*** Material for this exercise ***

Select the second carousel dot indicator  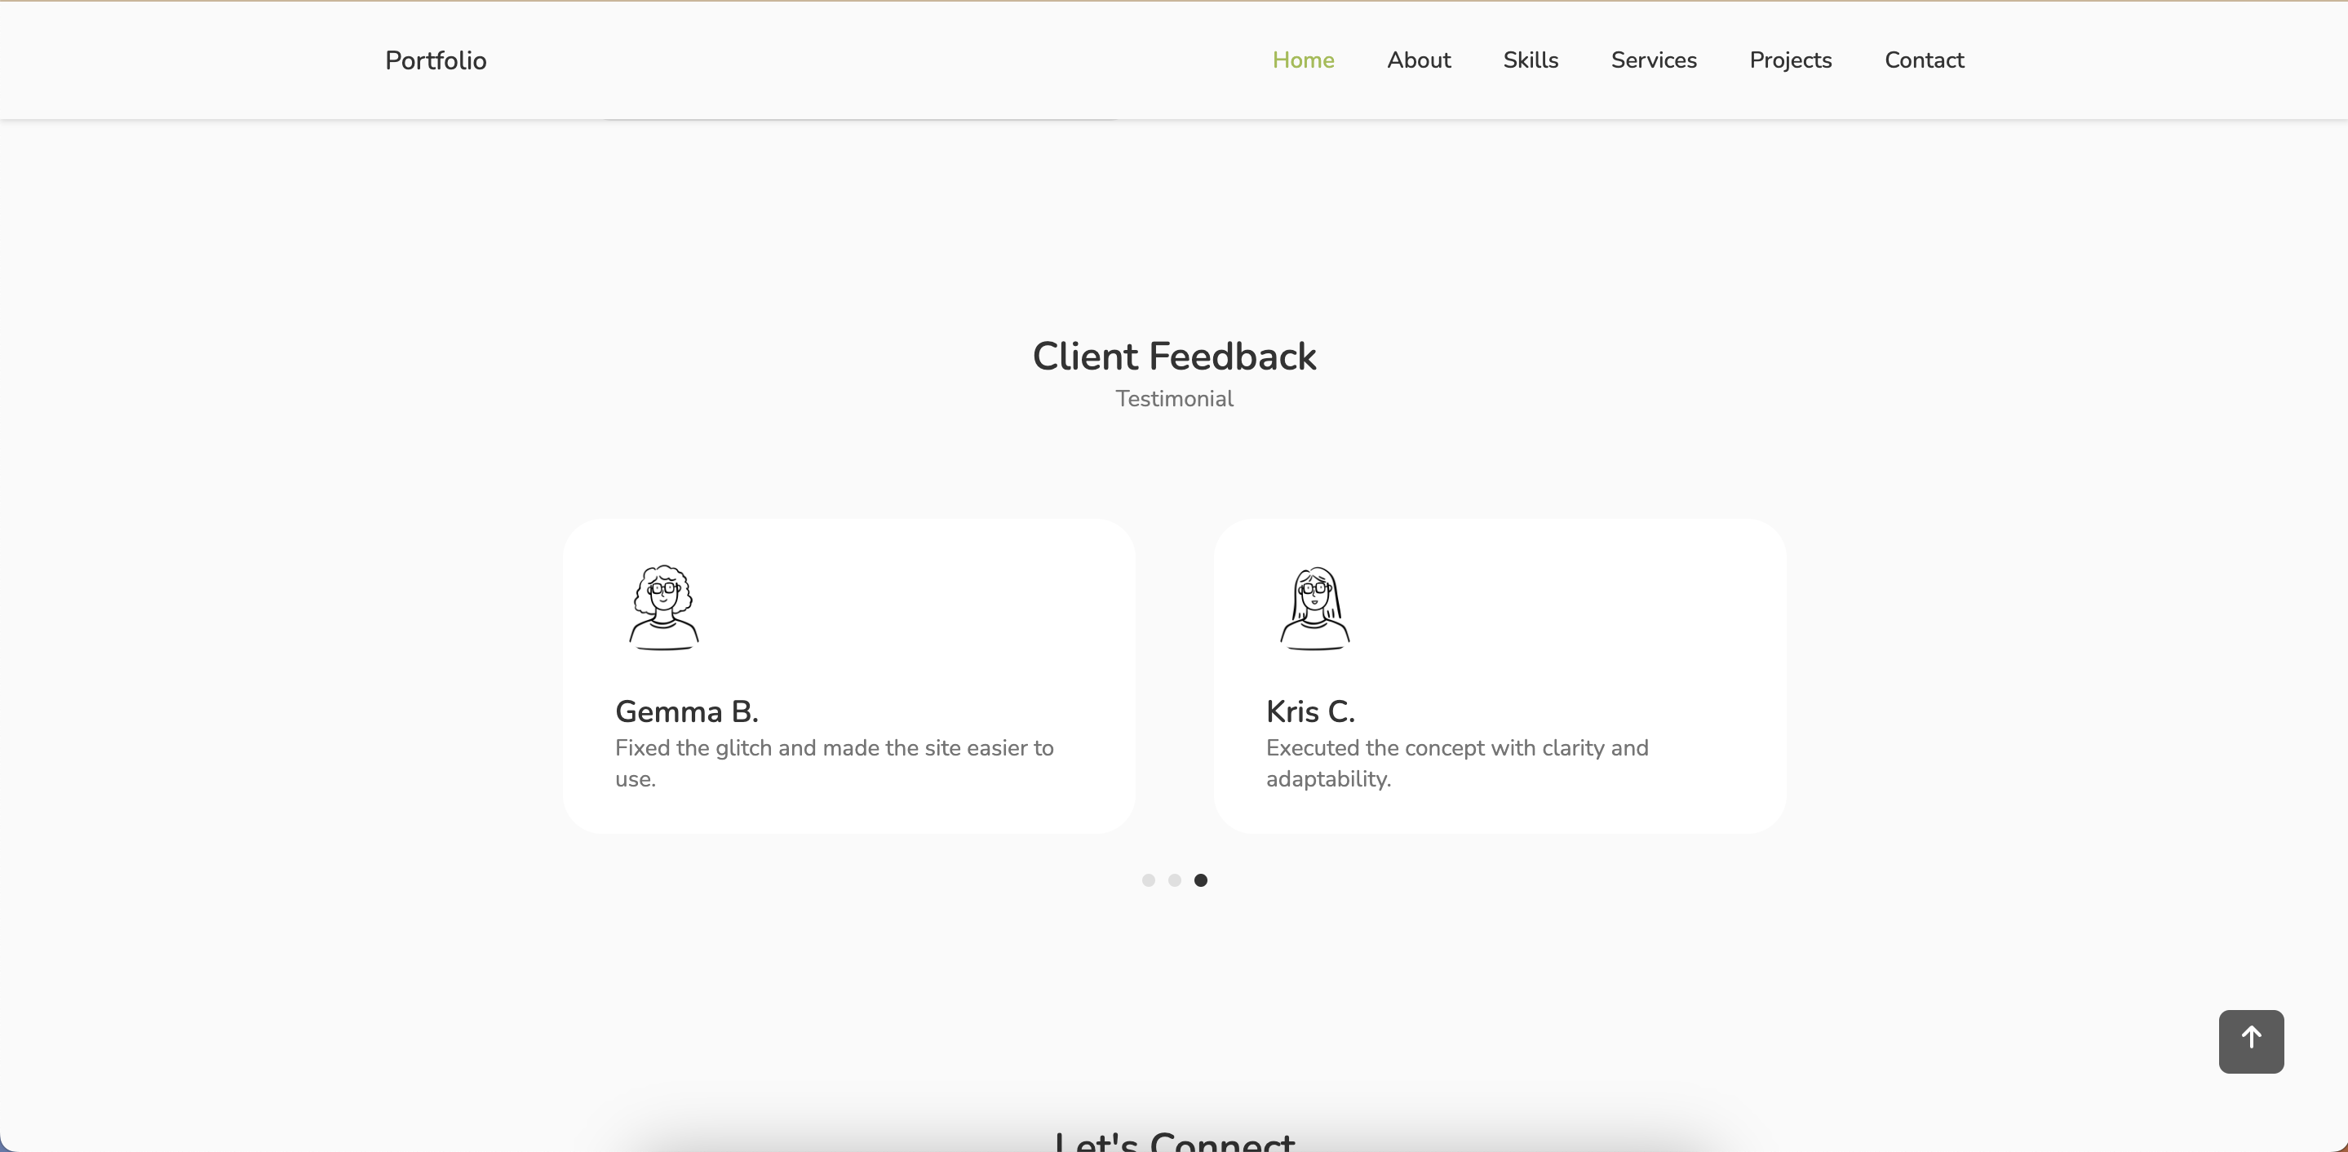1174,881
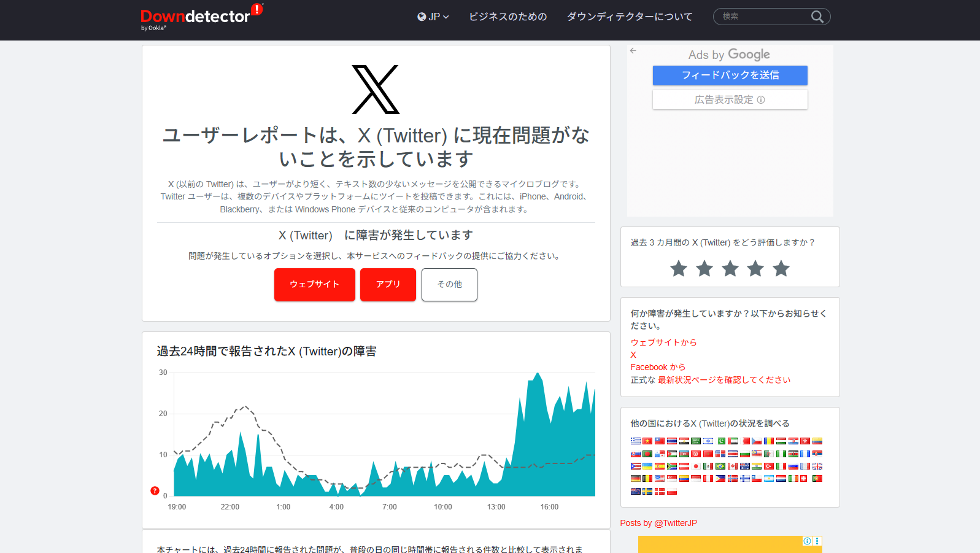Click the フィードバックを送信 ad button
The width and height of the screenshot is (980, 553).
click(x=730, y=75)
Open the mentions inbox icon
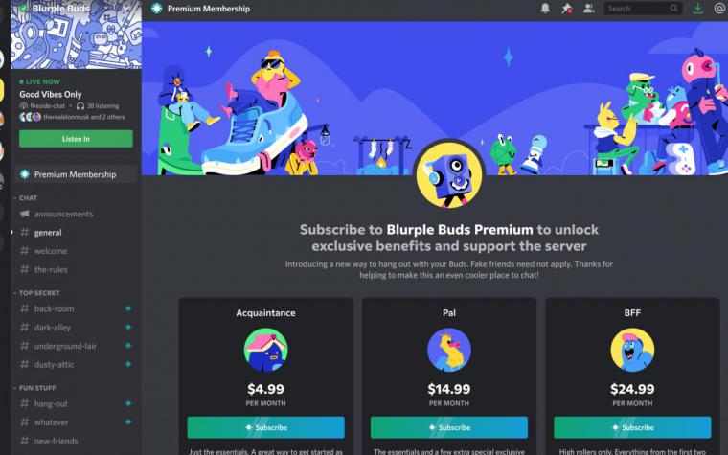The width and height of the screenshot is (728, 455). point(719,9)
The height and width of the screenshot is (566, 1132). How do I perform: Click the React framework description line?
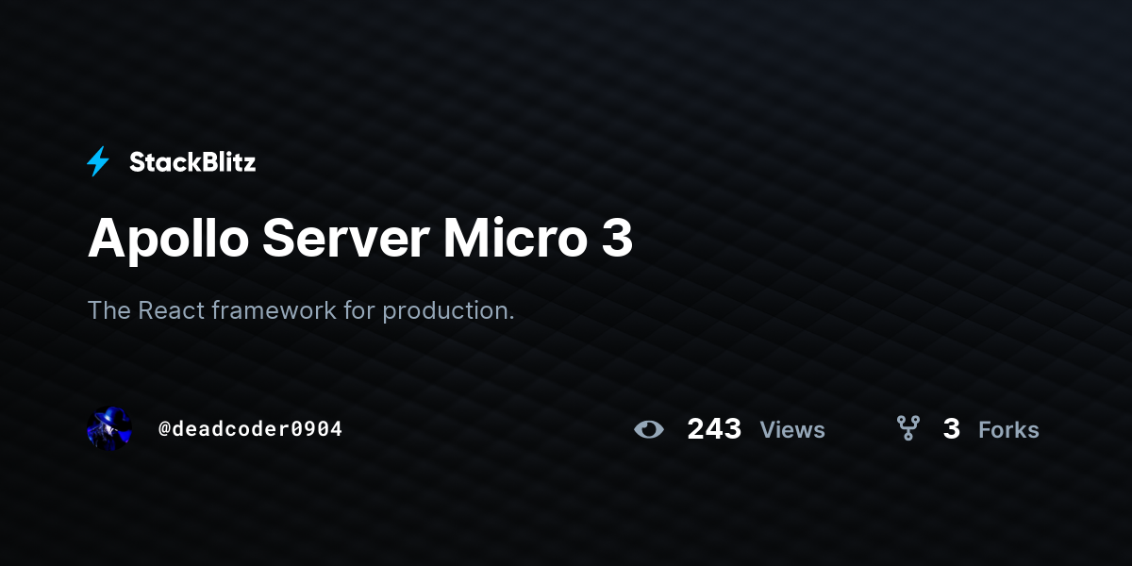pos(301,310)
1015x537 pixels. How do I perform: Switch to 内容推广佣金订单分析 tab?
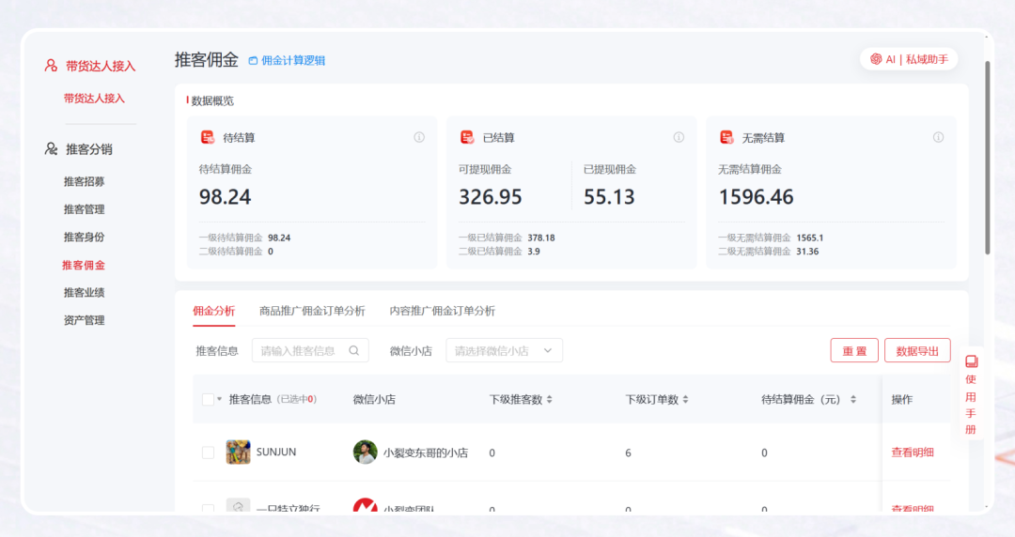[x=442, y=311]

*** End of Material for this exercise ***

The range to set down runs from the line containing "The height and" through the final line of the data, both ends included; give it exactly and drop the pictures.

- Exercise result:
The height and width of the screenshot is (566, 1132). How do I perform: Click the React framework description line?
pos(301,310)
1015x537 pixels. How do I perform: Switch to 内容推广佣金订单分析 tab?
[x=442, y=311]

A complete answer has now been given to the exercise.